One major give could be a figure on long-term financing. Developing countries say they need at least $100 billion to help them transition to low-fossil-fuel economies. But the United States has not given any indication of what, if anything, it may have to offer.

"There's still nothing on the table for [developing countries] to move one more step," said Jennifer Morgan, climate change director at the World Resources Institute think tank.

China wants other things, too, like joint research and development technology partnerships and assurances that U.S. legislation won't include a tax on its imports. Yet the inclusion of such a border tax measure in the Senate bill is almost a given.

"That piece of the domestic legislation is playing out on the international stage and hardening the domestic line," Morgan said.

New negotiating text out today develops several possibilities on trade, one of which is eliminating the idea of barriers entirely. A move like that would be almost guaranteed to plummet U.S. support for an international accord, and experts said they doubted it would remain in the final text.

U.S. cash seen as key

Meanwhile, Ramesh told E&E that he sees only one way a compromise can be reached: money.

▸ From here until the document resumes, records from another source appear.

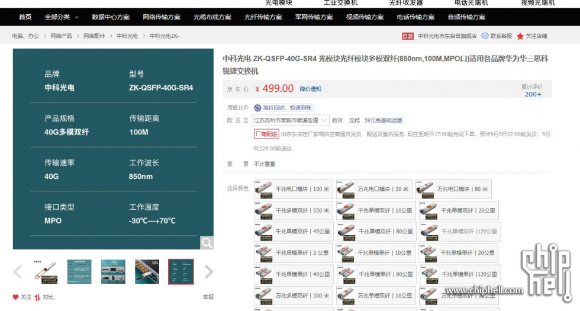Screen dimensions: 580x311
Task: Select the first product thumbnail image
Action: [x=45, y=271]
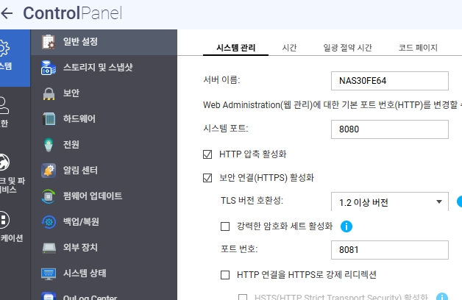Toggle HTTP 압축 활성화 checkbox
Screen dimensions: 462x300
(207, 154)
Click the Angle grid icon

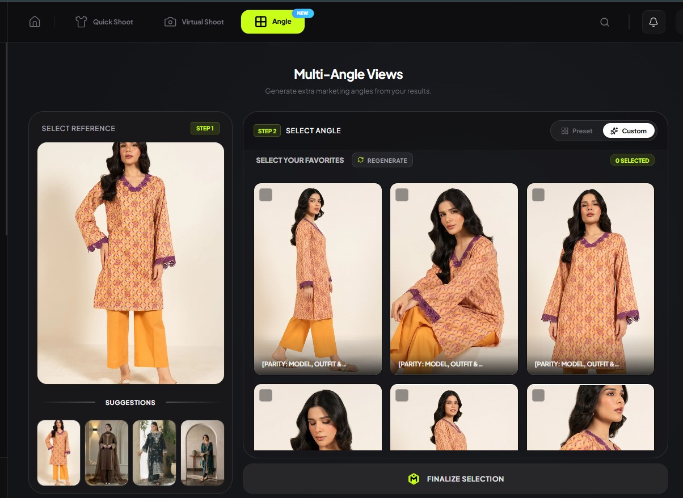pyautogui.click(x=260, y=22)
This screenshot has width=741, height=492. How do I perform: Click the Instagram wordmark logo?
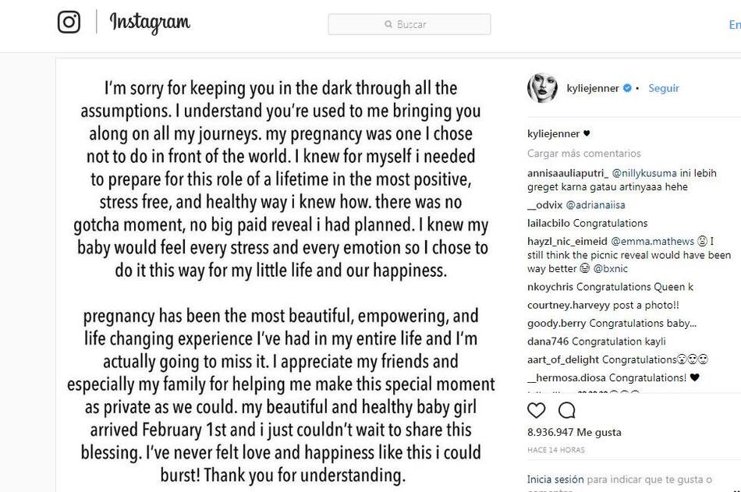[150, 23]
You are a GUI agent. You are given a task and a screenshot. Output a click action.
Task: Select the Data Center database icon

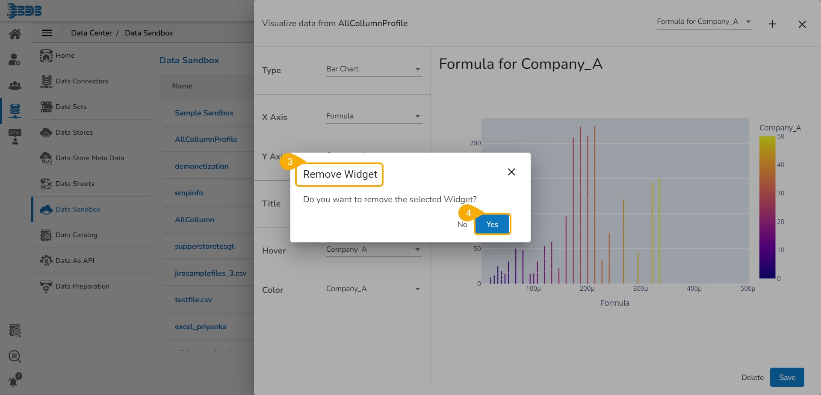(15, 111)
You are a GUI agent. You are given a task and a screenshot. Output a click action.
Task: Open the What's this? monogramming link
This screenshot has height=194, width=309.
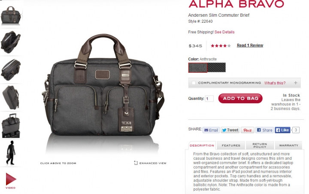pos(275,83)
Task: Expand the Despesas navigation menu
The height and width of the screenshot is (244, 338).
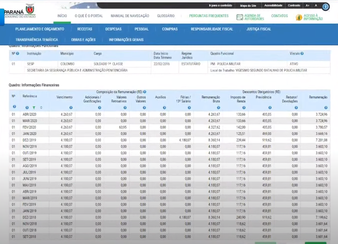Action: [x=113, y=29]

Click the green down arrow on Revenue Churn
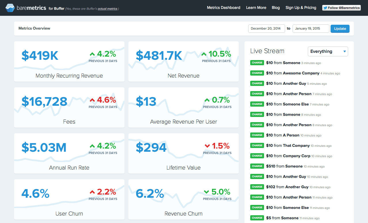pos(206,192)
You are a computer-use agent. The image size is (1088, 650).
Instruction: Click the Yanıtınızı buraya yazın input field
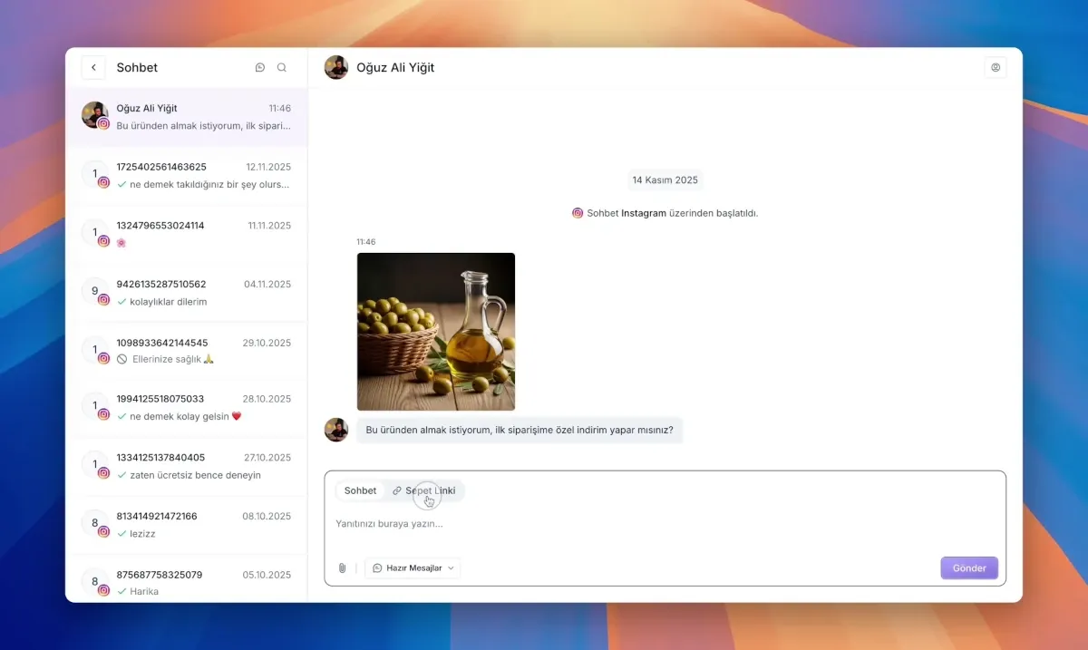(x=544, y=523)
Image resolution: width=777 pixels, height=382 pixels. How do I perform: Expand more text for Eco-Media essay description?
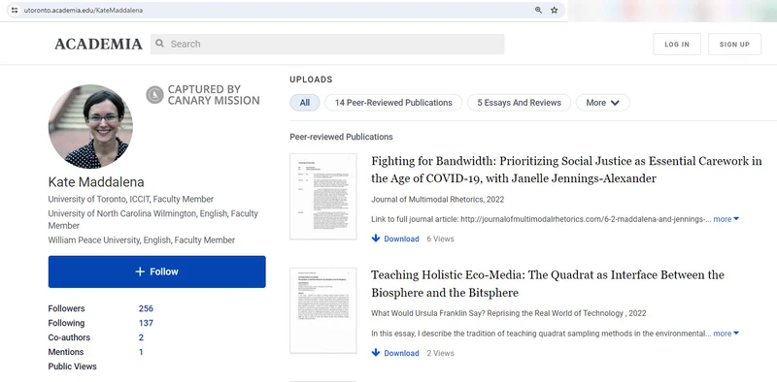click(x=726, y=334)
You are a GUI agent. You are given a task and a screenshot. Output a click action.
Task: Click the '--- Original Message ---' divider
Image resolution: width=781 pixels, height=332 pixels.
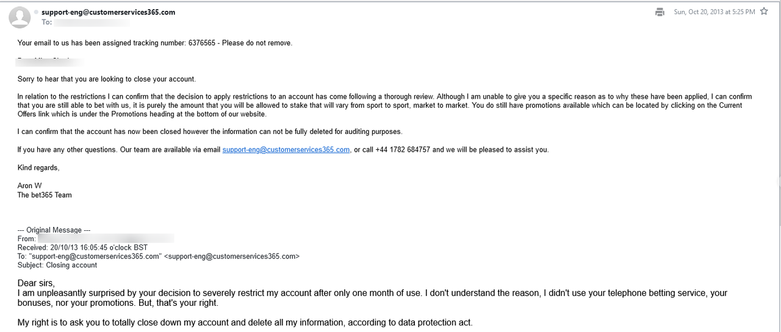[x=54, y=230]

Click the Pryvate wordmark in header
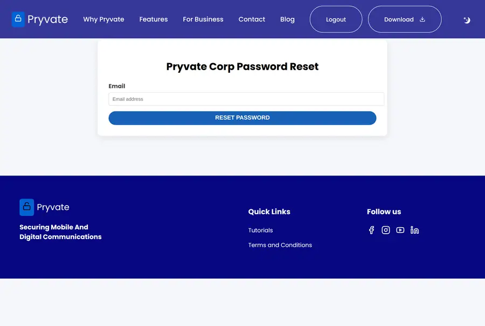click(x=47, y=19)
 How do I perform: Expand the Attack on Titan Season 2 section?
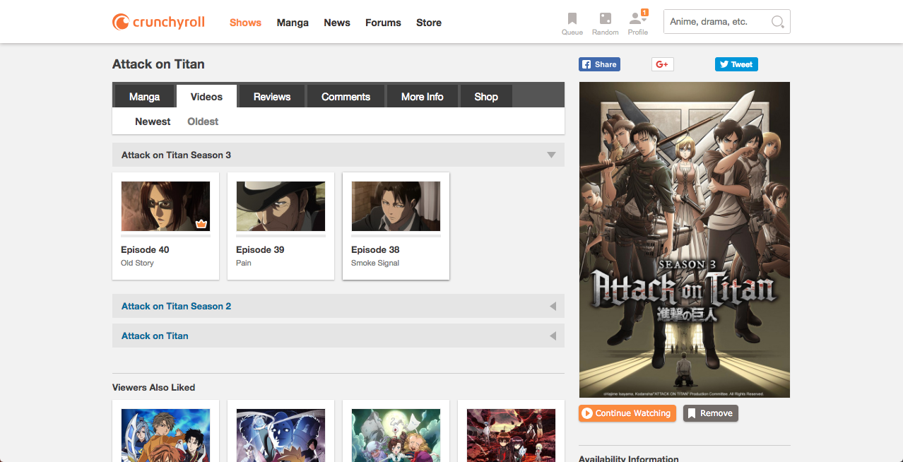tap(553, 307)
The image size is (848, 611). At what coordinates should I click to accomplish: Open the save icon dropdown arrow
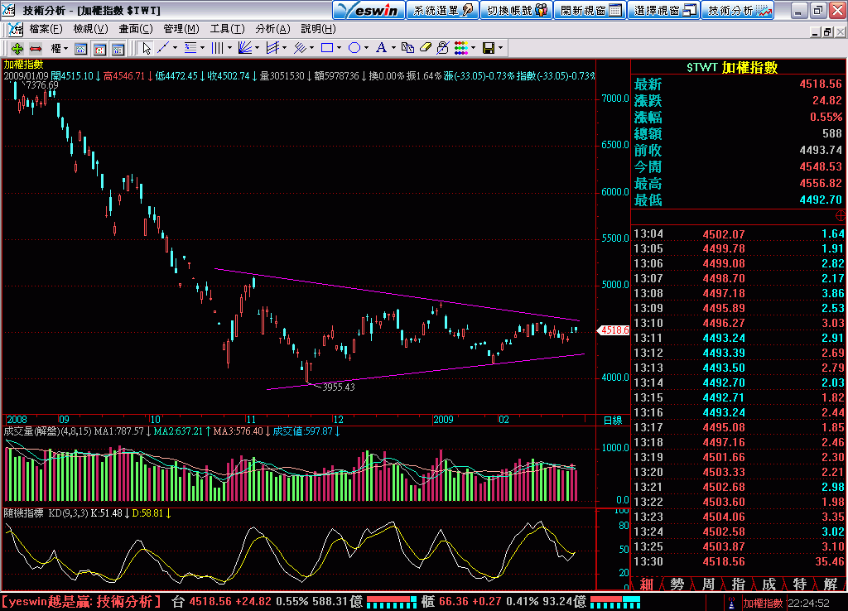tap(500, 47)

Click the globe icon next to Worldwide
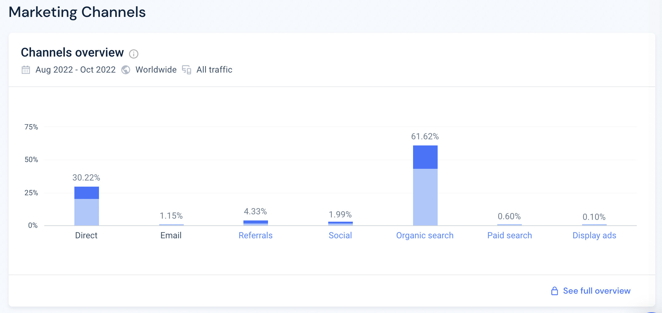coord(126,70)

"If the U.S. puts $100 billion on the table, if the United States comes up with a generous offer, the chemistry of Copenhagen will change," Ramesh said.

Annie Petsonk, international counsel for the Environmental Defense Fund, said that in some ways, it is a good fight to have. Just months ago, developing nations were refusing to do anything at all to slash carbon.

"Instead of this being a standoff of 'I'm not going to do anything,' it's starting to be 'I'll do more than you do,'" Petsonk said.

But, she added, accountability does matter. The alternative to binding targets is a system in which nations simply make promises but are not held accountable. Scientists would be virtually unable to guarantee whether the amount of carbon dioxide in the atmosphere was truly declining.

Said Petsonk, "It would mean for our kids we would not have a way to ensure them that we've tackled the problem that they are going to have to live with."